# Looking for RAID controller



## Pushrod (Jun 3, 2011)

I need a SATA raid card that meets these requirements:


It works under FreeBSD 8
Does RAID5 in hardware
Is cheap
Has 4+ ports

I have a Highpoint 2680 on order, but I am doing my best to cancel it after just having wasted the last 4 hours helping someone to get the same card to work in FreeBSD. I also found all of the issues that other forum members have had with this piece of junk.

Your suggestions are appreciated.


----------



## Terry_Kennedy (Jun 3, 2011)

Pushrod said:
			
		

> I need a SATA raid card that meets these requirements:
> 
> 
> It works under FreeBSD 8
> ...


Define "cheap"... The 4-port 3Ware 9650SE-4LPML is around $270. The 8-port version is around $430. It is well-supported in FreeBSD (both driver and full CLI/web management support).
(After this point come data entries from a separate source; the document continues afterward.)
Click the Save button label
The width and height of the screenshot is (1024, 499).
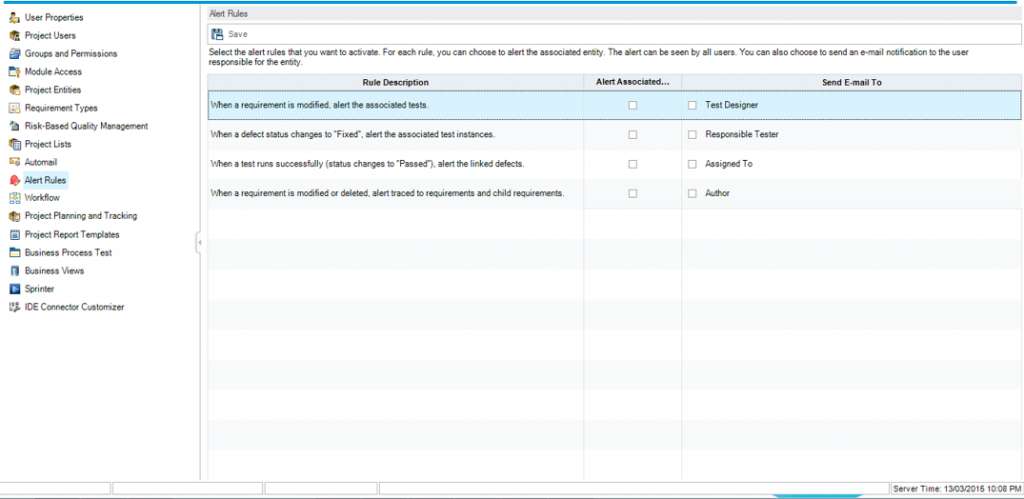coord(238,34)
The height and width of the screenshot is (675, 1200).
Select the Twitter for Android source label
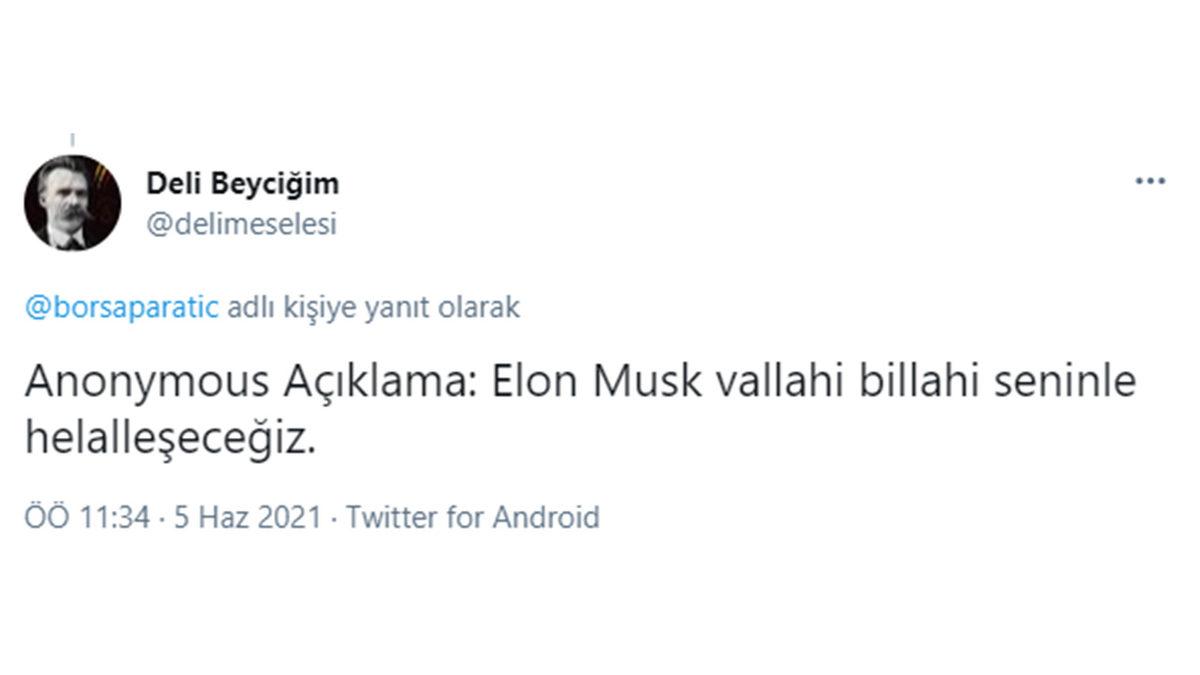coord(471,518)
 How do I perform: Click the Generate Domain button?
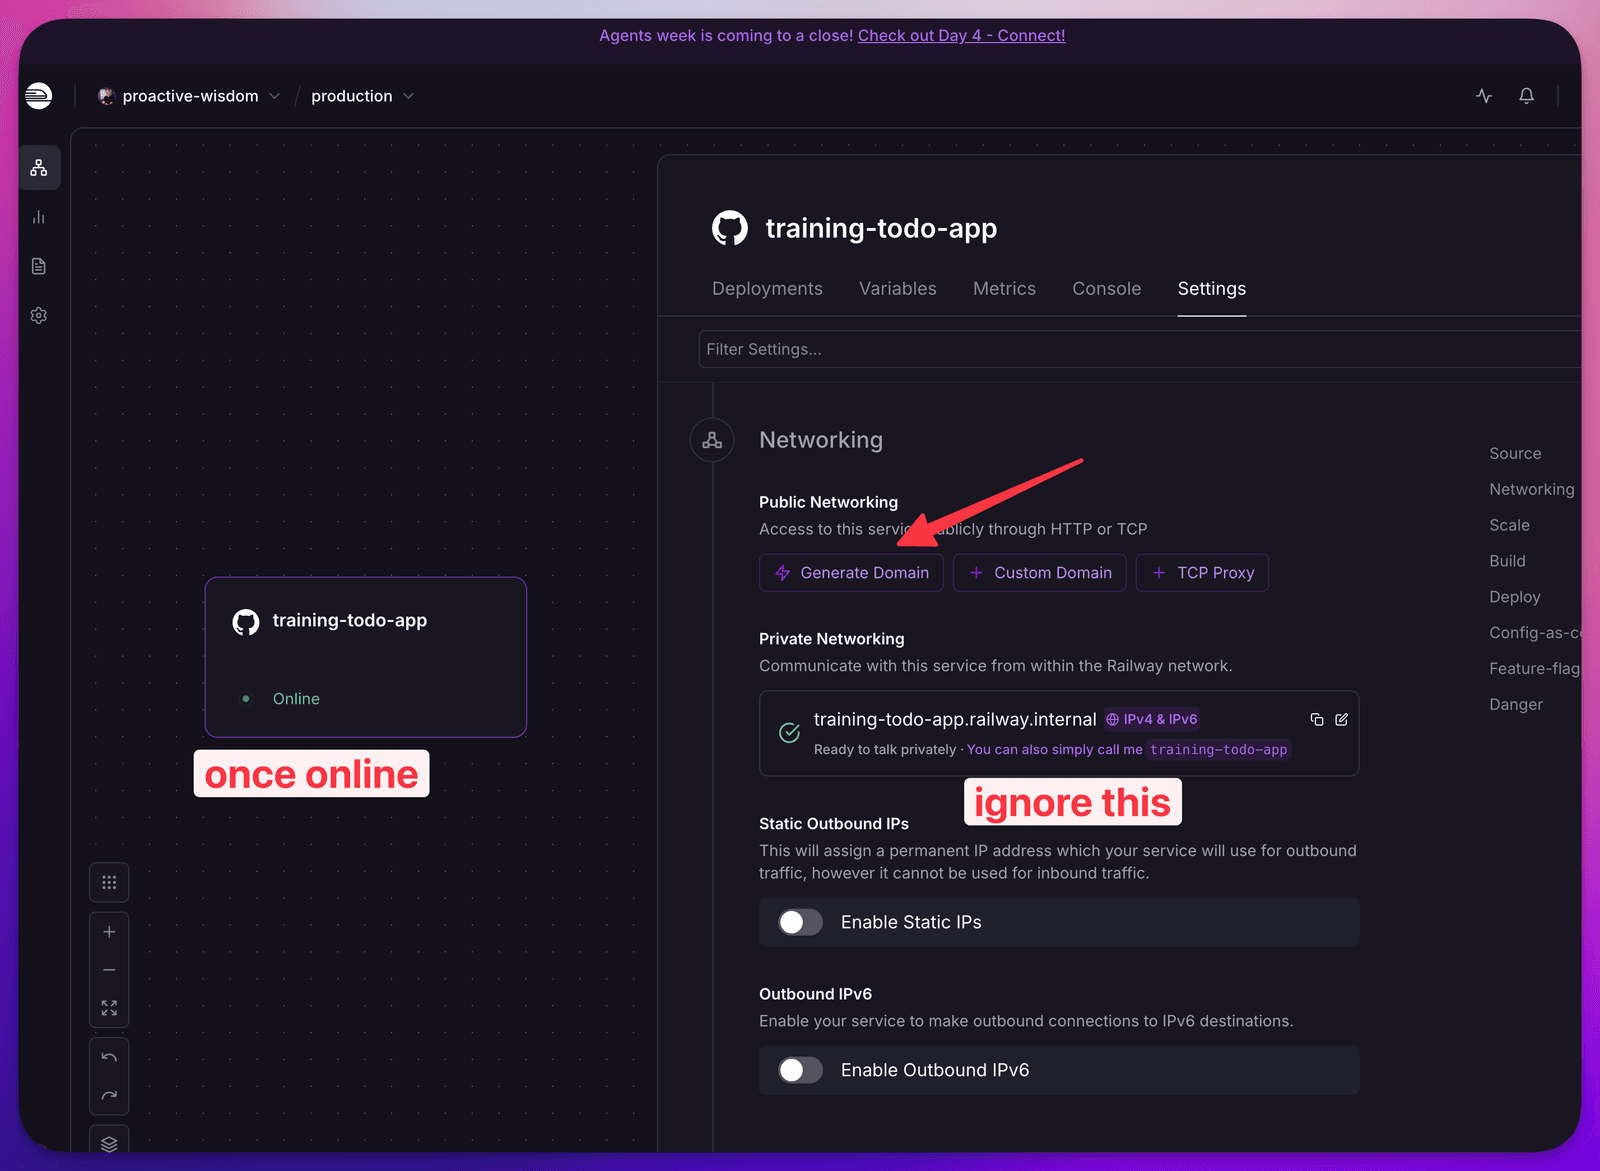[x=851, y=573]
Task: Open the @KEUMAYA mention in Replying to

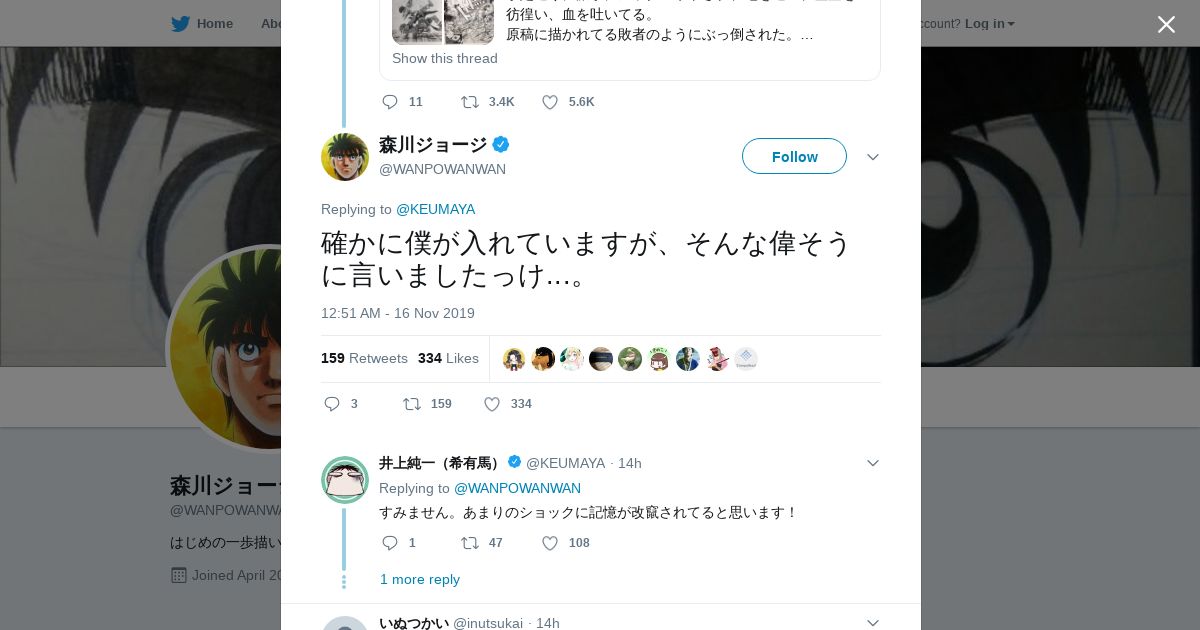Action: pos(435,209)
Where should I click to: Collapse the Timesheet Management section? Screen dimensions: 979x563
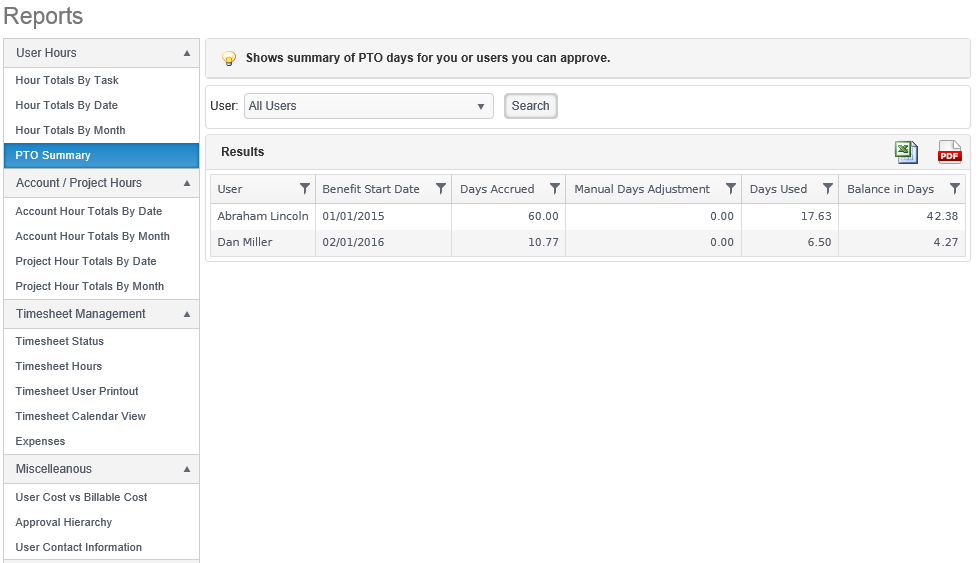tap(187, 314)
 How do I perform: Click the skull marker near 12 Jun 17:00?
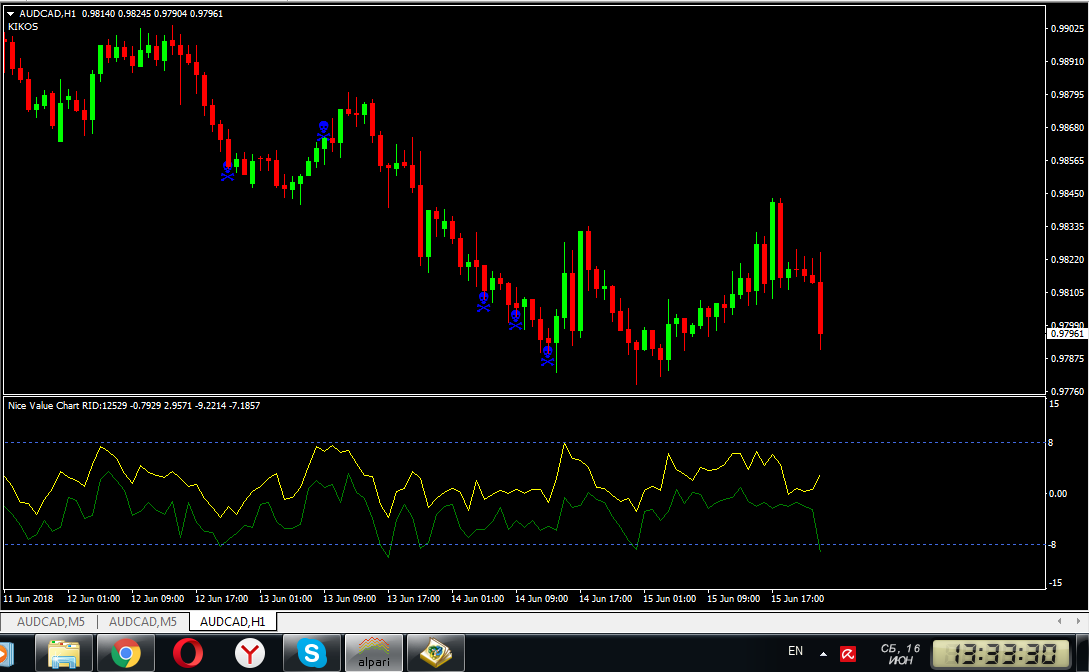pyautogui.click(x=228, y=172)
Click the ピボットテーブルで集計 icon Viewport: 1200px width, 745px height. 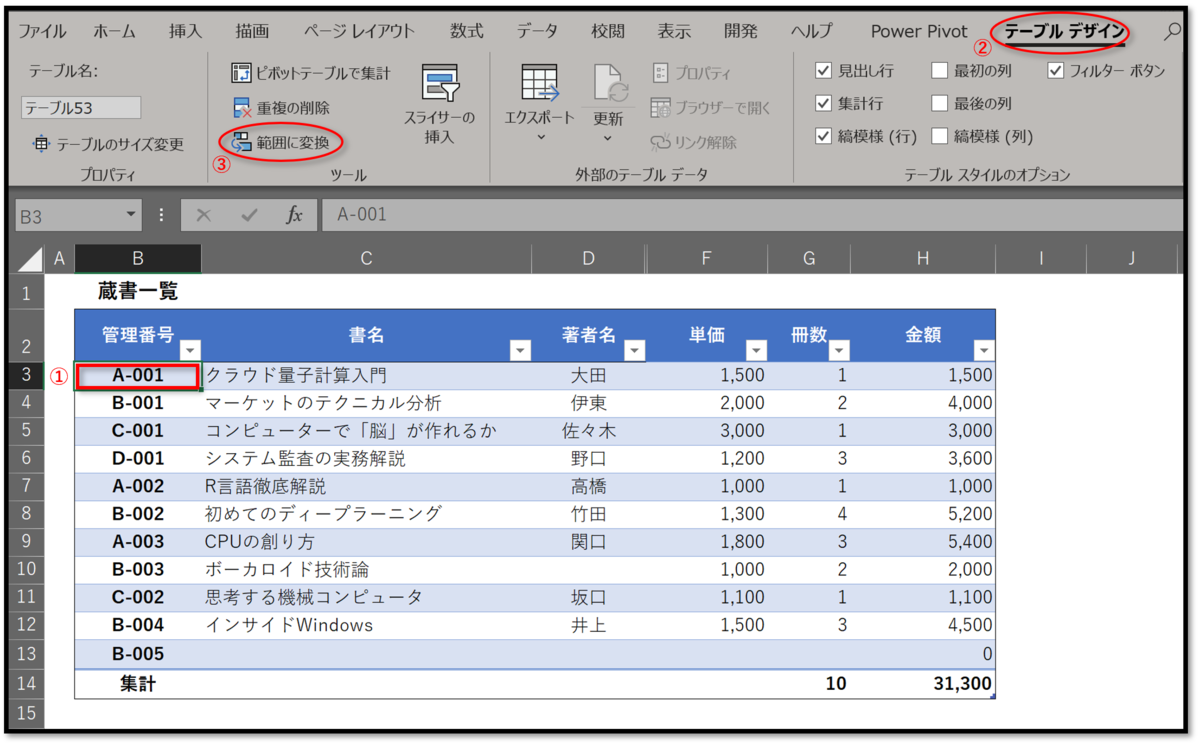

LSI 1068-based cards (mpt driver) are also supported, though the available management utilities are more primitive than the Windows / Linux flavors. In particular, the errors are opaque, logging things like:

```
mpt0: mpt_cam_event: 0x16
```

Depending on the CPU/memory/workload situation, you might also consider a "dumb" SATA controller combined with ZFS.


----------



## olav (Jun 3, 2011)

If you can, use ZFS instead of hardware raid. I really wonder, what do you need hardware raid for?


----------



## phoenix (Jun 3, 2011)

3Ware, Areca, and LSI make the best supported RAID controllers for FreeBSD.  They all make 4-, 8-, 12-, 16- port versions, and come in a range of prices.


----------